## Start Excerpted text
Wolfram Computation Meets Knowledge

Analyzing Social Networks of Colonial Boston Revolutionaries with the Wolfram Language

Revolutionary social networks lead image

As the Fourth of July approaches, many in America will celebrate 241 years since the founders of the United States of America signed the Declaration of Independence, their very own disruptive, revolutionary startup. Prior to independence, colonists would celebrate the birth of the king. However, after the Revolutionary War broke out in April of 1775, some colonists began holding mock funerals of King George III. Additionally, bonfires, celebratory cannon and musket fire and parades were common, along with public readings of the Declaration of Independence. There was also rum.

Today, we often celebrate with BBQ, fireworks and a host of other festivities. As an aspiring data nerd and a sociologist, I thought I would use the Wolfram Language to explore the Declaration of Independence using some basic natural language processing.

Using metadata, I’ll also explore a political network of colonists with particular attention paid to Paul Revere, using built-in Wolfram Language functions and network science to uncover some hidden truths about colonial Boston and its key players leading up to the signing of the Declaration of Independence.

The Declaration of Independence and the Wolfram Data Repository

The Wolfram Data Repository was recently announced and holds a growing collection of interesting resources for easily computable results.

Wolfram Data Repository

As it happens, the Wolfram Data Repository includes the full text of the Declaration of Independence. Let’s explore the document using WordCloud by first grabbing it from the Data Repository.
## End Excerpted text
## Start Information shown
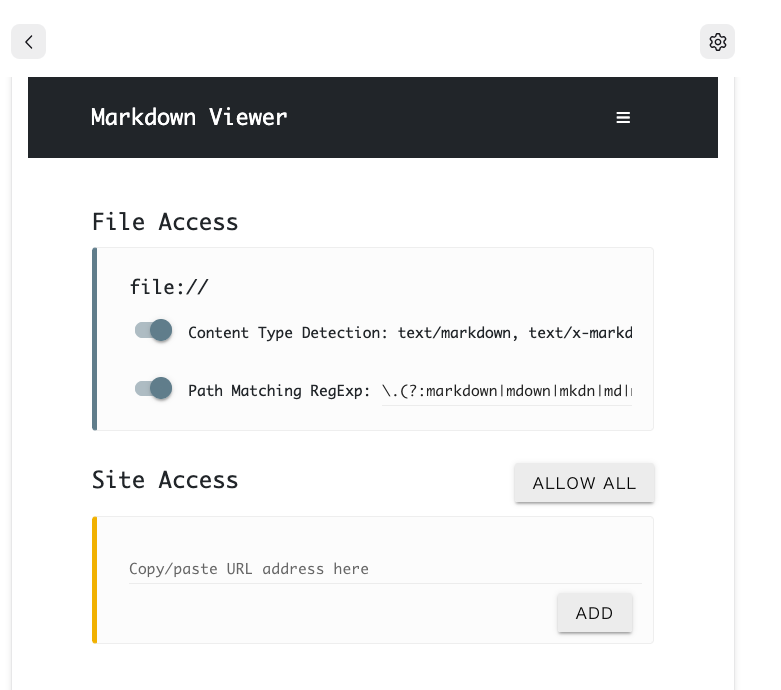Click the Content Type Detection label text
This screenshot has height=690, width=781.
287,332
## End Information shown
## [Objectives]
**A)** In the post on colonial Boston social networks, rewrite the paragraph beginning "As the Fourth of July approaches" as a short bulleted list that keeps its main facts.
**B)** List every form of celebration that the post on colonial Boston social networks names for the colonists after the Revolutionary War broke out.

## [Full solutions]
**A)**
- Many Americans will mark 241 years since the founders signed the Declaration of Independence as the Fourth of July approaches.
- Before independence, colonists celebrated the king's birth.
- After the Revolutionary War broke out in April 1775, some colonists held mock funerals of King George III.
- Bonfires, celebratory cannon and musket fire, parades and public readings of the Declaration of Independence were common.
- There was also rum.

**B)**
- Mock funerals of King George III
- Bonfires
- Celebratory cannon and musket fire
- Parades
- Public readings of the Declaration of Independence
- Rum